**Source material**
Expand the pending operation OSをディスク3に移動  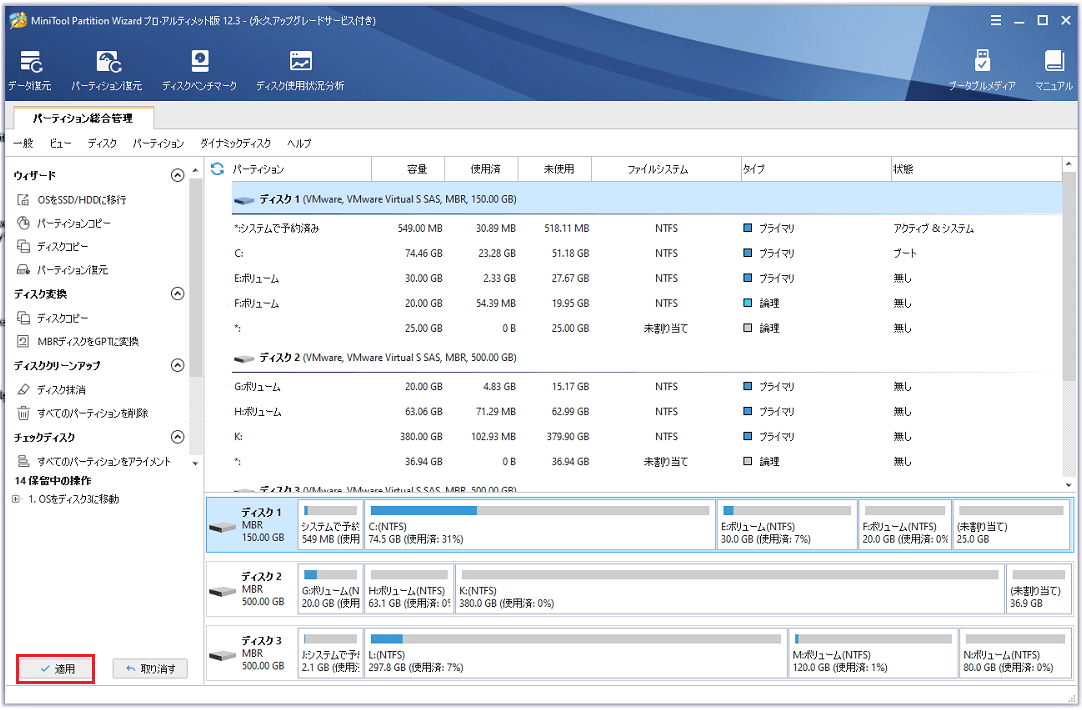(15, 499)
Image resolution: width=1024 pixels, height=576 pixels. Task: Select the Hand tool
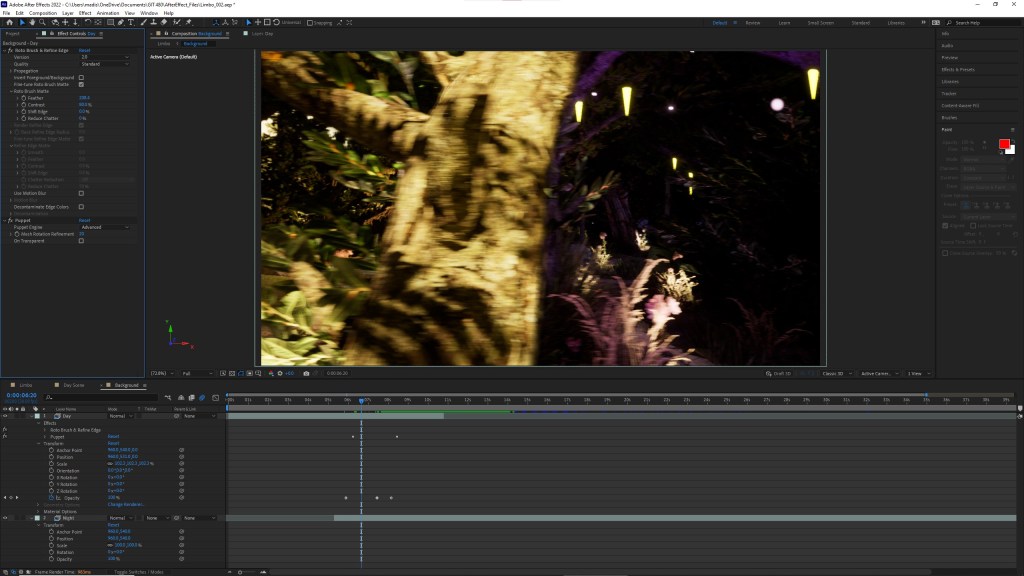click(x=32, y=22)
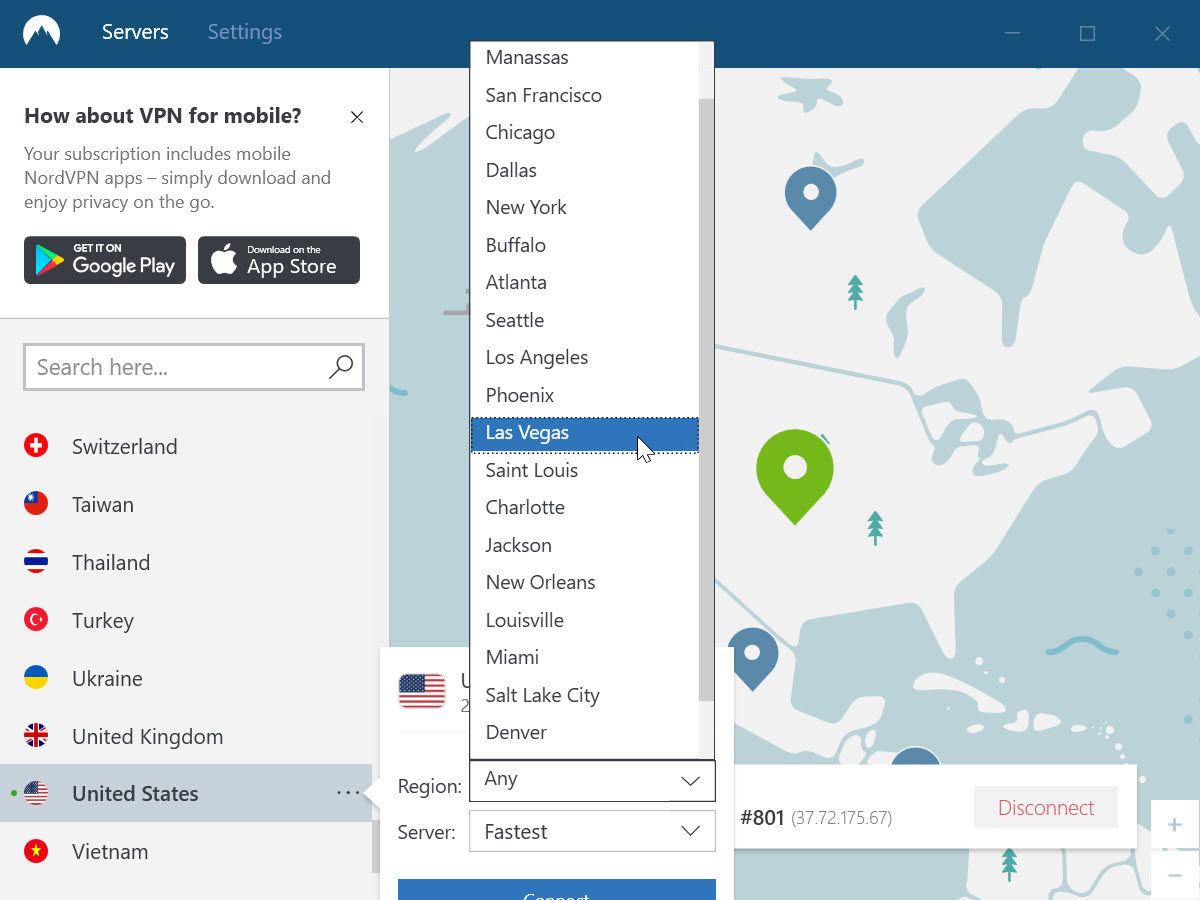The height and width of the screenshot is (900, 1200).
Task: Select the Switzerland flag icon
Action: click(x=36, y=446)
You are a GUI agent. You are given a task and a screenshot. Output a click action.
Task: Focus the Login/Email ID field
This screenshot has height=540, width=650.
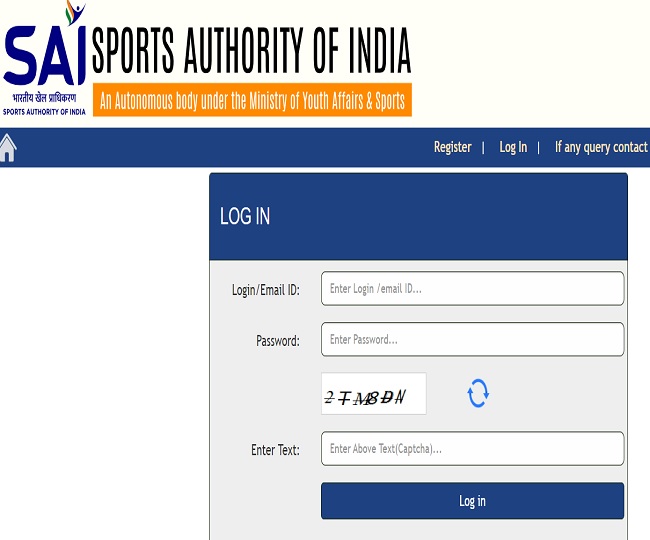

**Aim of the exercise**
The expected output is the run of lines from the one containing "You are a GUI" to the last line of the listing above, both included, word for word and free of pictures.

**Final answer**
You are a GUI agent. You are given a task and a screenshot. Output a click action.
Task: Focus the Login/Email ID field
This screenshot has height=540, width=650.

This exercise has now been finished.